5. There are other examples of the Court’s describing Felix’s claims with reference to the trial. See ante, at 3 (“Felix’s Fifth Amendment claim rested on the prosecution’s introduction of statements Felix made during pretrial police interrogation… . His Sixth Amendment claim related to the admission of the videotaped statements prosecution witness Kenneth Williams made at a jailhouse interview”); ante, at 4 (“On direct appeal, Felix urged … that the admission of Williams’ videotaped statements violated Felix’s constitutional right to confront the witnesses against him. He did not, however, argue that admission of his own pretrial statements violated his right to protection against self-incrimination”).

6. See Neder v. United States, 527 U.S. 1, 18 (1999) (“The erroneous admission of evidence in violation of the Fifth Amendment’s guarantee against self-incrimination, and the erroneous exclusion of evidence in violation of the right to confront witnesses guaranteed by the Sixth Amendment are both subject to harmless-error analysis under our cases” (citations omitted)); Penry v. Johnson, 532 U.S. 782, 795 (2001) (success on Fifth Amendment self-incrimination claim in habeas case requires showing that the error had “substantial and injurious effect or influence in determining the jury’s verdict” (internal quotation marks omitted)); see also, e.g., Banks v. Dretke, 540 U.S. 668, 691 (2004) (elements of prosecutorial misconduct claim under Brady v. Maryland, 373 U.S. 83 (1963), include showing of prejudice); Donnelly v. DeChristoforo, 416 U.S. 637, 643 (1974) (improper prosecutorial comment not reversible error unless remarks “so infec[t] the trial with unfairness as to make the resulting conviction a denial of due process”); Strickland v. Washington, 466 U.S. 668, 695 (1984) (to find prejudice for purposes of ineffective assistance claim, court “must consider the totality of the evidence before the judge or jury”).

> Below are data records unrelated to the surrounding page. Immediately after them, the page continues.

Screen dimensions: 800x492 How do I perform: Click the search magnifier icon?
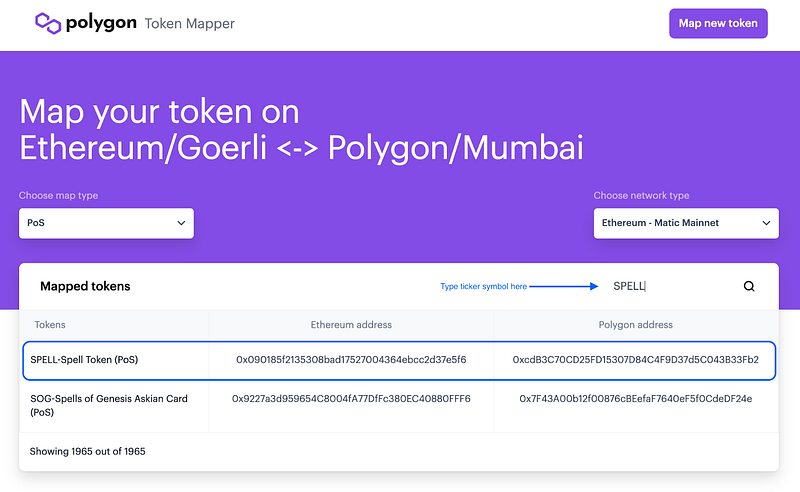tap(748, 286)
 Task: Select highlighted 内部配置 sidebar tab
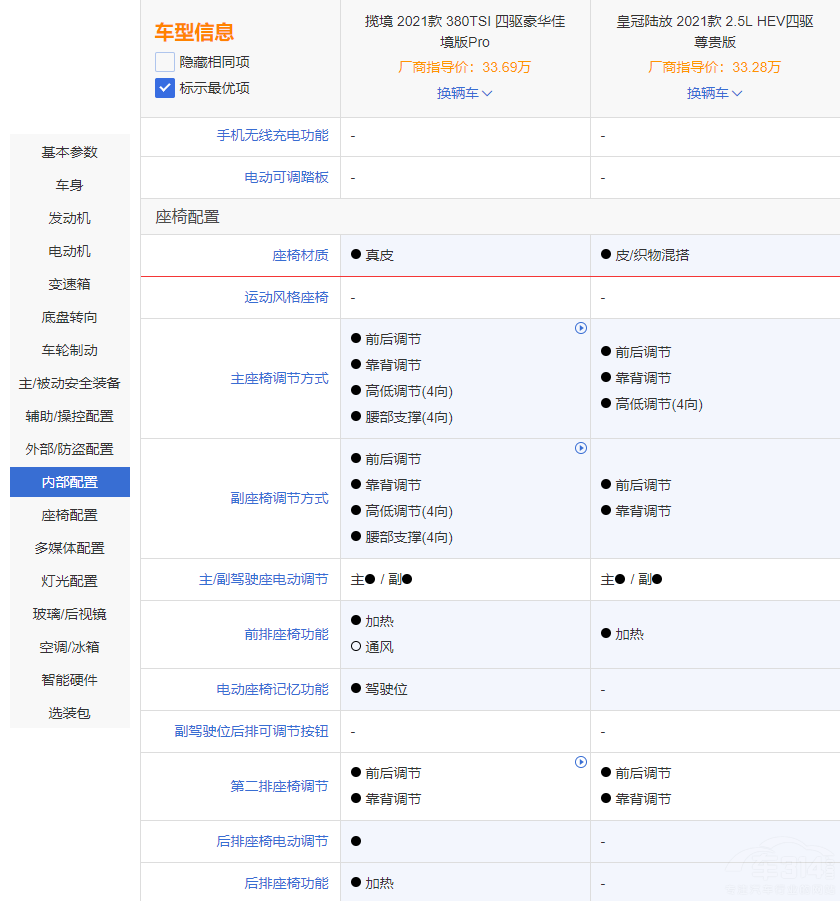(70, 482)
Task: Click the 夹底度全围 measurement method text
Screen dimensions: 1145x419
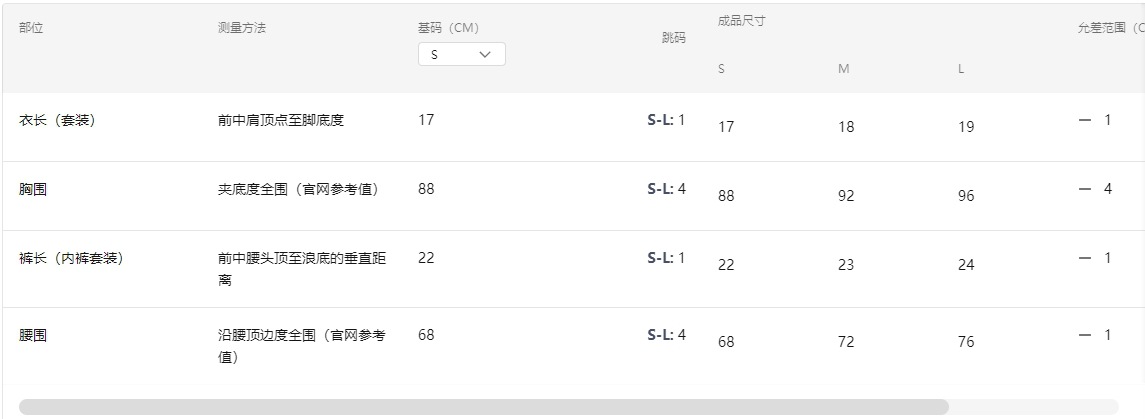Action: 298,189
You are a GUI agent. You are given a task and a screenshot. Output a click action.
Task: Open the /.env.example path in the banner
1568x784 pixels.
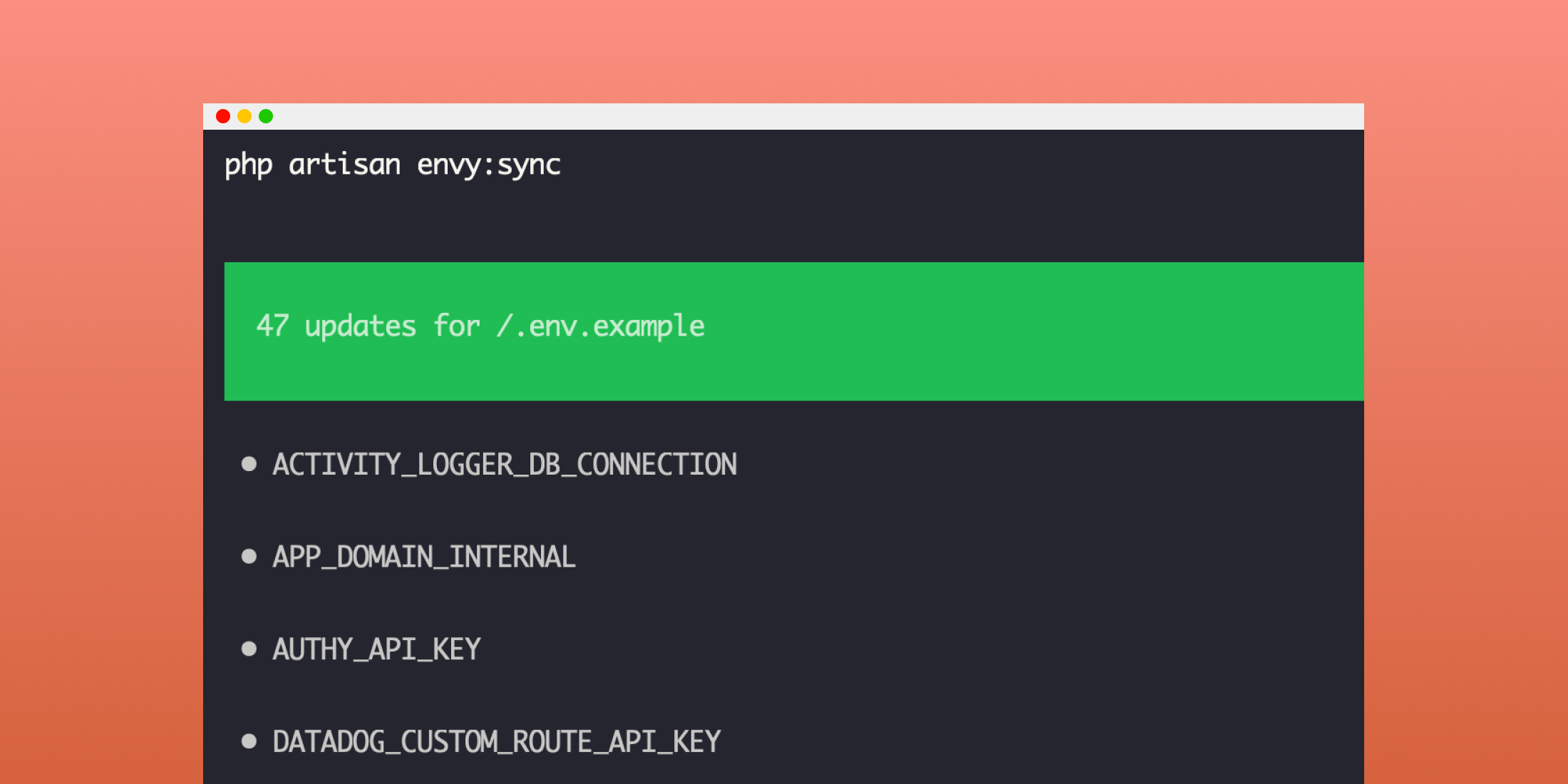pyautogui.click(x=601, y=326)
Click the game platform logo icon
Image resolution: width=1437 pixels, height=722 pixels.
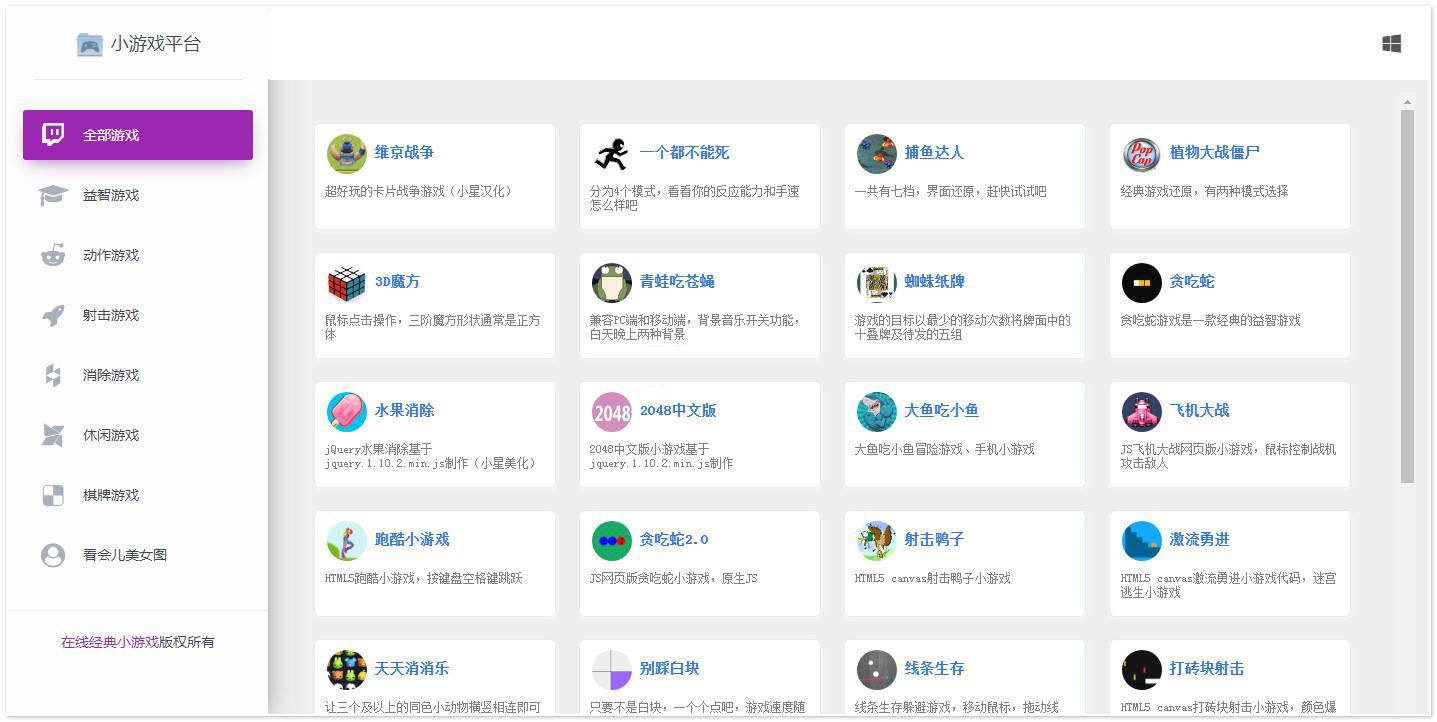click(x=90, y=44)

7. The Court asserts that my argument here “builds … on an apparent assumption that claim preclusion operates in habeas cases largely as it does in mine-run civil cases.” Ante, at 15, n. 6. In actuality, the argument rests only on a fact we have previously recognized: that AEDPA’s “restrictions on successive petitions constitute a modified res judicata rule … .” Felker v. Turpin, 518 U.S. 651, 664 (1996).

8. The Court is mistaken in stating that I “would read Rule 15(c)(2)’s words, ‘conduct, transaction, or occurrence,’ into … 28 U.S.C. § 2244(b) and 2255, ¶8 … .” Ante, at 15, n. 6. What I would do is adopt, for purposes of reconciling Rule 15(c)(2) with AEDPA’s one-year statute of limitations, a definition of “transaction” that is consistent with what other sections of AEDPA, those governing second or successive petitions, functionally regard as the relevant “transaction.”

9. It is not that I see the Court’s rule as constitutionally troubling. But this case requires us to apply text that is ambiguous, and the Court’s resolution of that ambiguity is based on the assumption that when Congress authorized the appointment of counsel in habeas cases, it would have intended the appointed lawyer to have one hand tied behind his back, as compared with an attorney hired by a prisoner with money. That is not in my view a sound assumption. (The Court also observes that in this case counsel had plenty of time to file an amended petition, but that fact cannot drive this decision, for the rule the Court adopts today will of course apply in cases other than this one.)